Takes
Major League Baseball is the easiest sport to win money on
I would say Major League Baseball is the easiest sport to win. No issue about it. Because, again, think about it. The longevity of the cycle of the season gives you the advantage. Like college and pro football are the two hardest.
The only way to make money gambling is to bet one game a week and load up
You bet one game a week. Load up. That's the only way to make money gambling. You cannot make money gambling betting every single day. None, never, has never happened.
A real American stays inside on Sunday and watches the Pro Bowl
Hey, you know what it means to be a real American? You stay inside on Sunday and you watch the Pro Bowl. Yeah, you watch the Pro Bowl. You bet on the Pro Bowl. That's what an American does.
Atlanta is a bad sports town
Atlanta's getting dragged as we say on the internet. Everyone knows it, it's a bad sports town. It's a good sex town, but it's a bad, bad sports town. I feel like everyone's talking about how Atlanta doesn't really deserve a championship because they're a bad sports town.
Rick Pitino's NCAA defense that recruits didn't like the prostitutes is absurd
He's pleading that a lot of the recruits didn't even like the prostitutes they hired. It says at least one prospect reported that this experience resulted in his disliking the university. That guy is a fucking weirdo. Rick Pitino actually got me a stripper with 36 D's so I really didn't even want to commit to Louisville.
Kentucky basketball fans wouldn't care if Charles Manson were their coach as long as he won titles
I was like, look, let's be real about what [John Calipari's] job is, is to win basketball games and compete for national titles. And I was like, given how the Kentucky fan base is so rabid, they wouldn't care if Charles Manson was their coach as long as he won a title.
The song 'Bad and Boujee' is overrated
That's another trash opinion, overrated movie... Speaking of bougie, she said 'Bad and Boujee' is overrated. It is. It's overrated. Just because Donald Glover thinks it's hot, all of a sudden it's become the song of a generation. Like, no.
Waffle House is garbage
I think Waffle House is garbage. It's just people go there when they're drunk, and they're like, man, Waffle House is really good.

• Information supplied
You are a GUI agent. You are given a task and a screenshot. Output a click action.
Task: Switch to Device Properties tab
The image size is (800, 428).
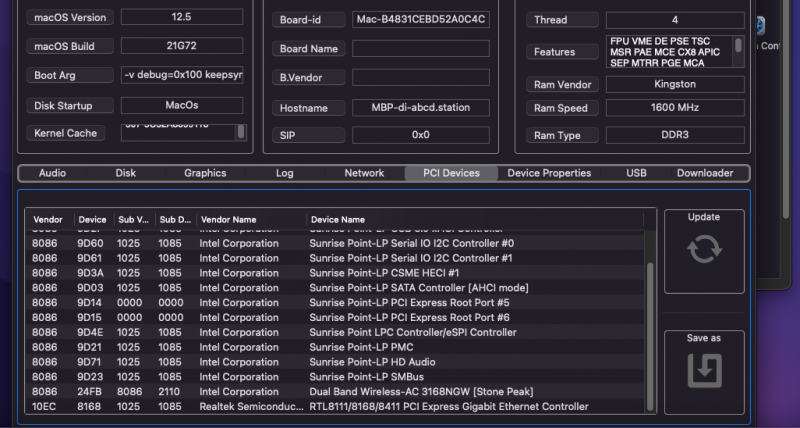[x=549, y=173]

• Given instruction 1
In the sports takes, which two sports are called the hardest to win money on?
• Given instruction 2
Continue the sports takes from the point where they stop.

• Task result 1
College football and pro football.

• Task result 2
The movie Scarface is overrated
Another trash opinion, overrated movie. It wasn't a box office flop. It was. She doesn't like Scarface.
Matt Ryan has been underappreciated for a long time
I do think Matt Ryan has been underappreciated. I thought this was a serious sports part of the podcast... No, I think Matt Ryan's underappreciated, has long been underappreciated. So I'm rooting for him because I want to see him get a bite of this apple.
Roger Goodell is gaslighting fans into thinking Thursday Night Football is a good product
Well, it's called gaslighting, Big Cat, and it's actually like a thing that works. So Goodell is gaslighting us, which is awesome. He's doing a really good job of it. He's saying, you all enjoyed watching Thursday Night Football. It was a great product. And then if he says enough, I'm like, holy shit. Thursday night football was awesome.
LeBron James' subtweet is the most passive-aggressive thing he has ever done
The big story that we have waiting for the Super Bowl week to start is LeBron with the most passive-aggressive tweet I think I've ever seen... He said, I'm not mad or upset at management... I just feel we still need to improve in order to repeat, dot, dot, dot, if that's what we want to do. That is the most ridiculous subtweet that LeBron has ever, it's not even a subtweet, it's a direct tweet. He didn't add anyone, but he's adding the management.
LeBron James is setting up a pre-planned excuse in case the Cavaliers lose the Finals
[LeBron is] also setting expectations. So, like, if they lose in the finals, like, hypothetically, if it's a 4-0 sweep, hypothetically speaking, that's definitely not me saying that's going to happen. He's got an excuse prepped right there.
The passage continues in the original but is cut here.